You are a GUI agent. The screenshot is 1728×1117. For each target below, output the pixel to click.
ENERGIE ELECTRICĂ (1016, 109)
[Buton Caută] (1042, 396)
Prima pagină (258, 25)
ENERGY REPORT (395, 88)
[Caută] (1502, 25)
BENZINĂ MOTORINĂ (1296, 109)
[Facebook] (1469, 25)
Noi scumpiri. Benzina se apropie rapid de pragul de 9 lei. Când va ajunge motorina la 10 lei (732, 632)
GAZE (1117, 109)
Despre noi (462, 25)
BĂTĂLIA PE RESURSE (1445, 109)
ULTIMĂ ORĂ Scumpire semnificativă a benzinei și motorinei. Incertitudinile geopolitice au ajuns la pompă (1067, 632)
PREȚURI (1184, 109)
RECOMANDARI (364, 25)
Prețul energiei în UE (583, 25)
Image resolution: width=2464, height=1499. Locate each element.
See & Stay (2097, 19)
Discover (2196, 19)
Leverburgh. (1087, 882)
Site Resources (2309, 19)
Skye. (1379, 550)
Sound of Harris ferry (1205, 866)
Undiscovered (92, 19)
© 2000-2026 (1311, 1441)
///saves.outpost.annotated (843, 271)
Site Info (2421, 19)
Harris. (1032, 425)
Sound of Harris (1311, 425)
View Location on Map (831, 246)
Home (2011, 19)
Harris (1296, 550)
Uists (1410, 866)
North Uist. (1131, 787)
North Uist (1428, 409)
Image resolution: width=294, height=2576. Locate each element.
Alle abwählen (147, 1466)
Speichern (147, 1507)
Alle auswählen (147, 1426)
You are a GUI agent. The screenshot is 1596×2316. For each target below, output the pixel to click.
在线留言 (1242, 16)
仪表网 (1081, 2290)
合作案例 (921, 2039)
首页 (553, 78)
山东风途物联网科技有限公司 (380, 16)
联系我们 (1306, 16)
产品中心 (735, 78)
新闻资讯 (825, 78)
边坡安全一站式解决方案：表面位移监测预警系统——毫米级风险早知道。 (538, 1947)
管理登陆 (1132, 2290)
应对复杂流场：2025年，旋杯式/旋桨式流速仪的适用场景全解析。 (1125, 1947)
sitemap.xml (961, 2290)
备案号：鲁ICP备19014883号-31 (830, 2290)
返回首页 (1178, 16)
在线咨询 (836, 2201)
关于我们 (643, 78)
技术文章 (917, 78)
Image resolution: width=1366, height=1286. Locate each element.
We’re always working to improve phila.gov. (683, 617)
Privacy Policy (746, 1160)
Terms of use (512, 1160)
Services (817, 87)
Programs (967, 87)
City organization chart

———

## What you will do
Using the entries above, give again exactly the lines from the line holding "Alle abwählen (147, 1466)" through the line holding "新闻资讯 (825, 78)". Include both end lines and nothing else.

## Exercise answer
Alle abwählen (147, 1466)
Speichern (147, 1507)
Alle auswählen (147, 1426)
You are a GUI agent. The screenshot is 1596×2316. For each target below, output the pixel to click.
在线留言 (1242, 16)
仪表网 (1081, 2290)
合作案例 (921, 2039)
首页 (553, 78)
山东风途物联网科技有限公司 (380, 16)
联系我们 (1306, 16)
产品中心 (735, 78)
新闻资讯 (825, 78)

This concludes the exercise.